Quarta-feira, 22 de Novembro de 2017

O Bloco-Notas de José Cutileiro

 

tambor barcelos

 

 

 

José Cutileiro

 

 

 

Já mesmo na mó de baixo? Ou só a querer chegar lá?

 

 

 

“Isto está preto. E não chove.” Assim amiga muito querida se associou à minha indignação pela incúria com que Presidente, governo, parlamento, jornais, televisões, telefonias, Facebook & quejandos, parecem nem dar pelo estado das nossas defesa e segurança. Incúria antiga, que seria injusto atribuir à “geringonça” ou até, indo mais atrás, à Democracia que vigora desde 1976, ou ao Estado Novo chegado em 1926 ou à Primeira República instalada em1910. Ou sequer à Monarquia Liberal.

 

Algures na história da Europa, entre um Pacheco fortíssimo e os temidos Almeidas por quem sempre o Tejo chora, Albuquerque terríbil, Castro forte e outros em quem poder não teve a morte, e a fuga de D. João VI e da corte para o Brasil, deixando os marechais do corso a tomar conta da gente e a roubar-nos património, aquela mayonnaise firme de vontade, de coragem e de lucidez que nos fizera passar ainda além da Taprobana, talhou dentro das nossa almas e nunca mais fomos os mesmos. Tal mayonnaise talhada - caruncho, osteoporose, reumatismo - foi-nos esfarelando por dentro. A pouco e pouco, fomos perdendo o hábito de ganhar e fomos ganhando o hábito de perder. Em tudo, de todas as maneiras, de forma explícita ou implícita, de entrada talvez com algum incómodo, depois quase já sem nos apoquentarmos com isso e, por fim, como se tal pertencesse à ordem natural e inquestionável das coisas.

 

Quando eu era pequeno ouvia-se cantiga muito espalhada que não sei quando, nem onde, nem por quem fora composta, presumo que já no século XX mas talvez antes e talvez também, na direcção oposta, tendo deitado até ao tempo da leitora que porventura se lembrará dela. Começava assim:

 

Lá em cima está o tiro-liro-liro,                                                                                              

Cá em baixo está o tiro-liro-ló.

 

Anos a fio, de vez em quando a ouvi, de vez em quando a cantarolei, sem nada achar de esquisito. Até que um dia me ocorreu, de repente, como uma revelação, que não poderia ter sido cantada por um inglês ou por um chinês, ou por alguém que, viesse donde viesse, tivesse gosto e orgulho em ser de lá.
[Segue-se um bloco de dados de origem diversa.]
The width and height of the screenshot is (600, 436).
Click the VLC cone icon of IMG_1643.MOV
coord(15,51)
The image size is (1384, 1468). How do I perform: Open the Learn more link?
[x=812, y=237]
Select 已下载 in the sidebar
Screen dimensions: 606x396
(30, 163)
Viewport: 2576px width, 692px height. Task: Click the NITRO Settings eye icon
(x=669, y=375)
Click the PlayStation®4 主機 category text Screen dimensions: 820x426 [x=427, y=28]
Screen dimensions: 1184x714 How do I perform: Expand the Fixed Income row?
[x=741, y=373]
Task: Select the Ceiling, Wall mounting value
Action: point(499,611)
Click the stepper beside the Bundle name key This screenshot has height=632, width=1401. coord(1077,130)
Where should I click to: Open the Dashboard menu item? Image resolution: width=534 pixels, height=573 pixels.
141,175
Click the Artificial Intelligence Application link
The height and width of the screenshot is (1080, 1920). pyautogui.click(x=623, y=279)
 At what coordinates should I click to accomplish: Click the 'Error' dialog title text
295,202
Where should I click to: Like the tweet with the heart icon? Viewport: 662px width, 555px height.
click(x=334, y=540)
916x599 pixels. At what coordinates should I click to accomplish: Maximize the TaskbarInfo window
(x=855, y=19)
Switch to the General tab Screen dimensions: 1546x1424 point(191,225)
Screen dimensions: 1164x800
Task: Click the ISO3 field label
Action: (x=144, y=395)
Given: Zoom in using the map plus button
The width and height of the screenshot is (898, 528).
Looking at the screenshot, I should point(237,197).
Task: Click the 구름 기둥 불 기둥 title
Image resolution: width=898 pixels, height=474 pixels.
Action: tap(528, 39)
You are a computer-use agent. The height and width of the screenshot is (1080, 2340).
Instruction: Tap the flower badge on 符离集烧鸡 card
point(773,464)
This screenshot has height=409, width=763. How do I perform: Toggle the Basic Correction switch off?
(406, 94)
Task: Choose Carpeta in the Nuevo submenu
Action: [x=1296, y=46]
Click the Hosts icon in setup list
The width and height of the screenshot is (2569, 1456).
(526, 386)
Quem quer que fosse senhor do seu nariz, que fosse de um só parecer, um só rosto, uma só fé, de antes quebrar que torcer, cantaria outra cantiga que pareceria quase igual à primeira mas seria, na realidade, o oposto dela:

 

Cá em cima está o tiro-liro-liro,                                                                                              

Lá em baixo está o tiro-liro-ló.

 

Porque não lhe passaria pela cabeça dizer o contrário. Porque não traria consigo a visão do saguão e o instinto da porta de serviço que parecem terem passado a ser apanágio de nós todos.

 

Assim vamos vivendo do lado de cá do Atlântico, longe da inteligência artificial dos engenhocas de Silicone Valley, onde robots vão mandar na gente, e da estupidez natural da cintura bíblica do Alabama, onde o Mundo começa circa 5.500 a.C.